If that doesn't unnerve you enough, consider that during Bachmann's time, the ORU law review frequently published articles by leading Reconstructionist R. J. Rushdoony. According to Religion Dispatches, Eidsmoe himself is a card-carrying Reconstructionist who believes lower-level officials have the duty to "interpose" between the people and leaders who step out of line.
PFAW's Brian Tashman had a chance to read one of Eidsmoe's books, God & Caesar. Written in 1984, it argues that this nation faces "moral decay" for not embracing the kind of strict Old Testament law that most Reconstructionists want. He also quotes Rushdoony in calling for man to "exercise dominion in the name of God."

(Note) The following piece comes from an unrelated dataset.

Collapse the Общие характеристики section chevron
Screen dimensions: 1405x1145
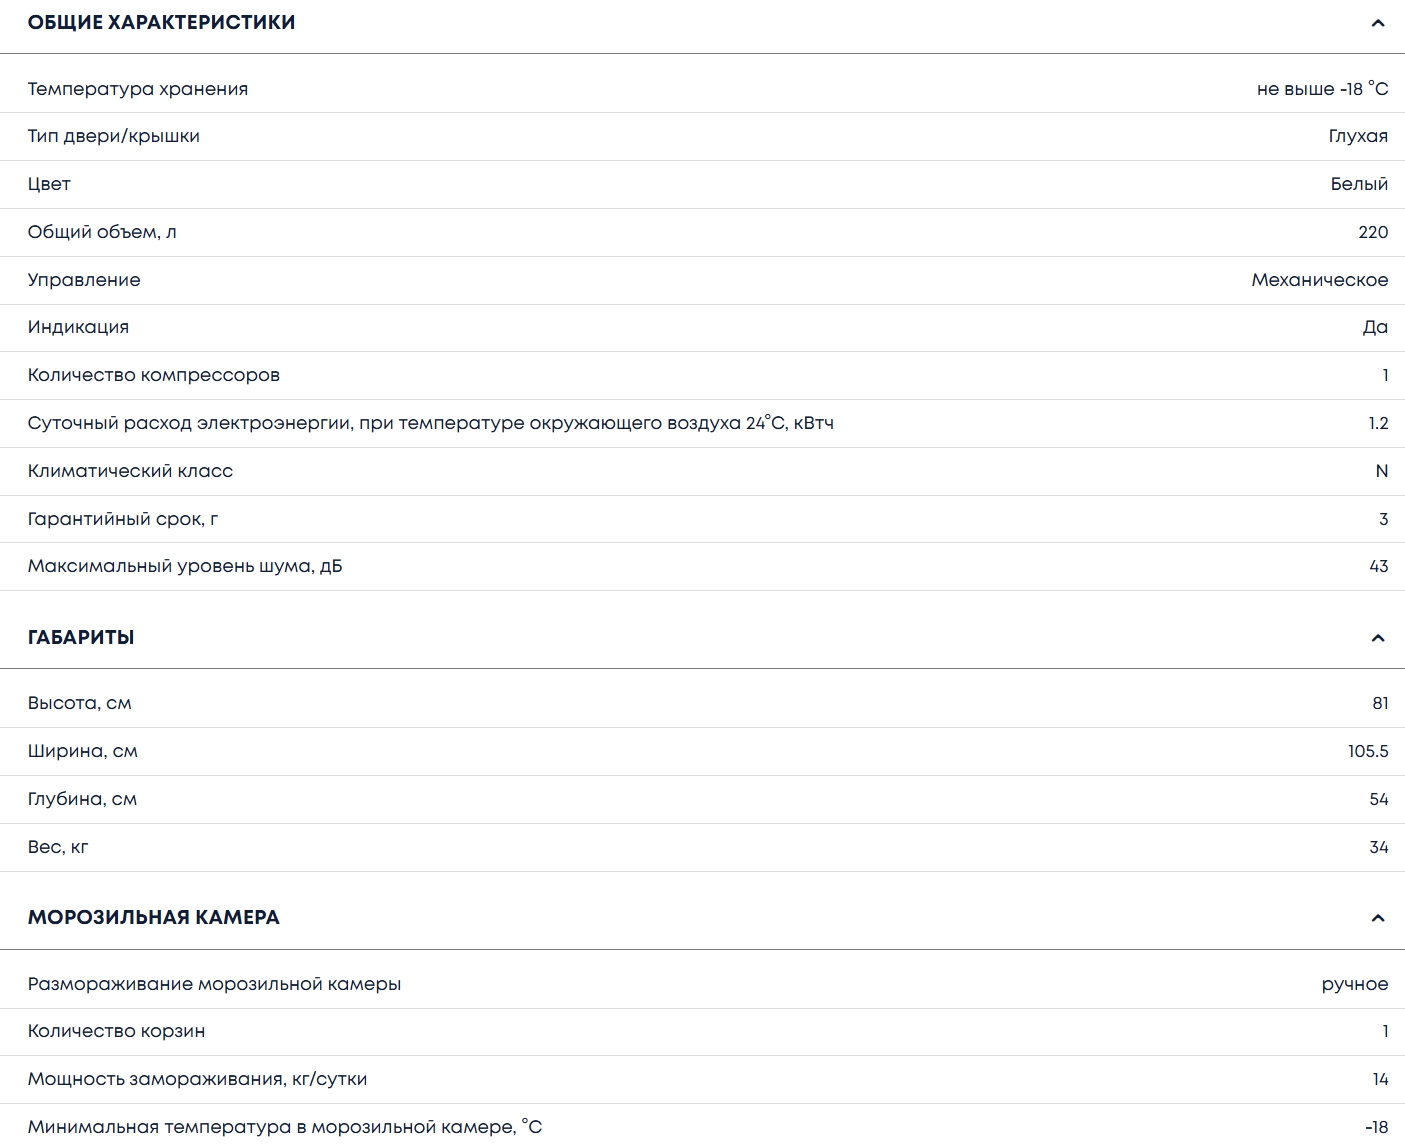click(x=1378, y=23)
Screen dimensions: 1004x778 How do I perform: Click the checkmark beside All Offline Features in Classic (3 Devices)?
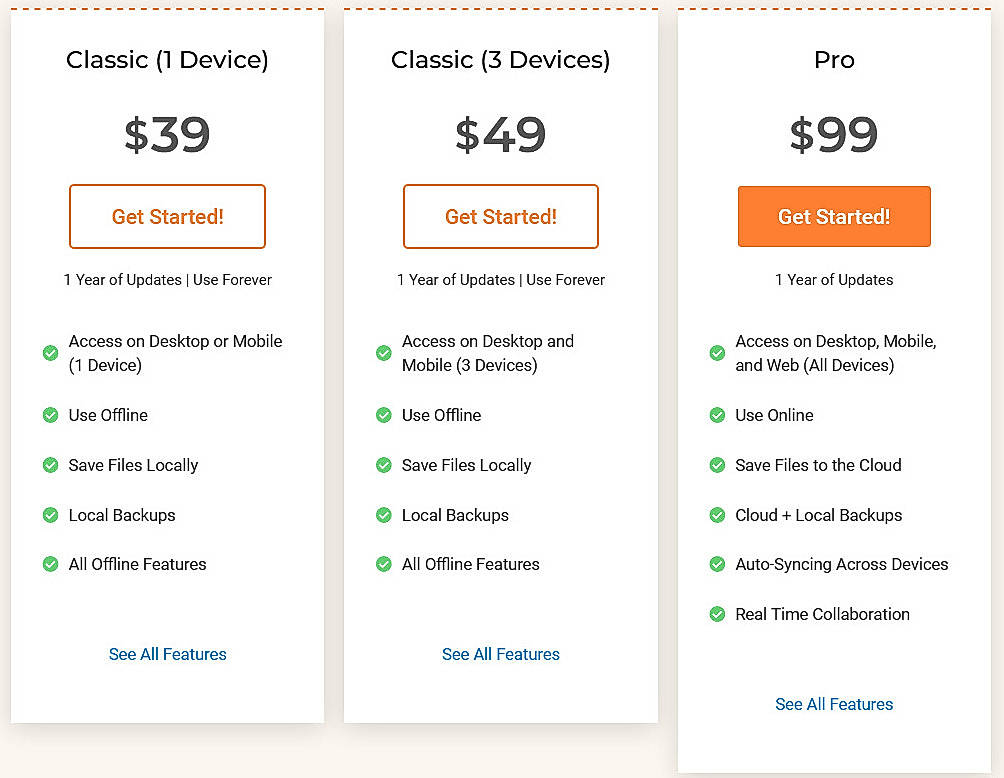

Eidsmoe has taken stances that, by comparison, make Bachmann look sane. For instance, in 2005 he spoke at the national convention of the neo-Confederate Council of Conservative Citizens. And in 2010, he appeared at a rally commemorating the anniversary of Alabama seceding from the Union, and argued that John Calhoun and Jefferson Davis knew the Constitution better than Lincoln. When a group of Wisconsin teabaggers got wind of the latter appearance, they disinvited him from a meeting later that year. When you're too extreme for the tea party, yet somehow still have a job at ORU, that says a lot about ORU's character. It also says a lot about Bachmann, who thus far has refuses to disown him.